LETTER: Demand discussion of shootings, tragedies for better democracy
February 26, 2008
Iowa State’s administrators, professors and student government continue to have very little ability to measure and respond to the broader needs of students. There just seems to be no mechanism that allows students’ feelings on important subjects to impact, in a timely fashion, how the university operates.
Imagine if, immediately after the Sept. 11 terrorist attacks, a student had raised his or her hand in class to ask the professor to discuss how the events related to the course material, only to be told that the issue would be better discussed outside of class, or that the counseling center would be a better venue.
Yet the prospect of discussing the trend of school shootings migrating from secondary schools to universities, or, in my case, after the 2004 Veishea riot, discussing the 210 “party riots” at mostly large land-grant universities since the drinking age went up, is not deemed worthy enough of class time by administrators or professors.

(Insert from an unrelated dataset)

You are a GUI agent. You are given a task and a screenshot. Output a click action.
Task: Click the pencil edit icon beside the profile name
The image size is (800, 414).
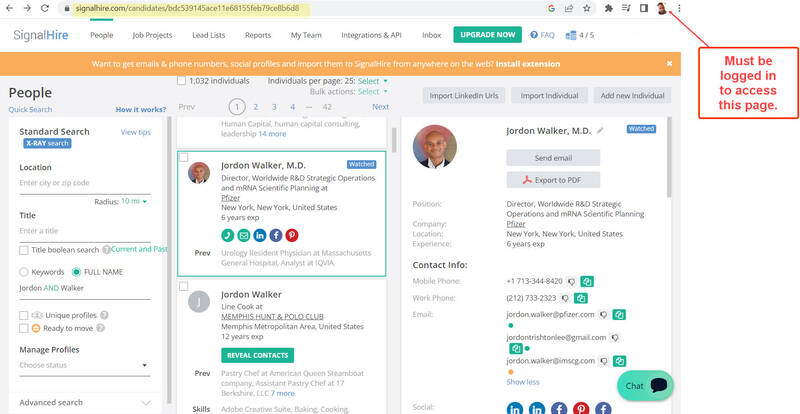point(600,130)
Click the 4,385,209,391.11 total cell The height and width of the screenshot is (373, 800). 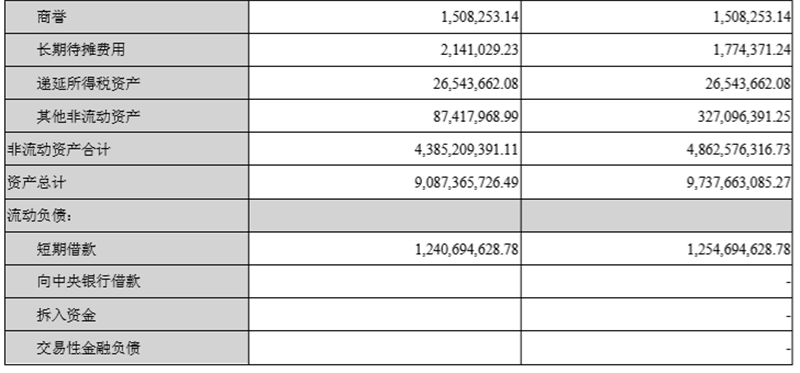(385, 150)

An acquaintance of mine told me that in 2001 her professor took tons of time out of class to talk about Sept. 11, even folding it into the curriculum, and it was a dance class. Yet the prospects of a similar attack on a college campus seem far less likely than shootings and riots.
University administrators and professors from across the nation copy each other’s student management techniques using the mantra of “best practices,” which is just another word for mediocrity. Talk about missing a teachable moment to build a better democracy. What is needed are “great practices,” but these can only come from the students themselves.
Students are not obligated to adapt to the status quo of university life. Students of public universities, because they are adults, have the right, as long as they do not break the law, to demand, in a positive and prosocial fashion, that their universities be more responsive.
With this said, two glaring problems exist within the GSB and the student body. There do not seem to be any innovative student leaders willing to come forward and strong enough to seek office for the purpose of redefining the political landscape;ÿand there is an absence of a motivated student electorate brave enough to break out of their old patterns in order to organize, vote and follow.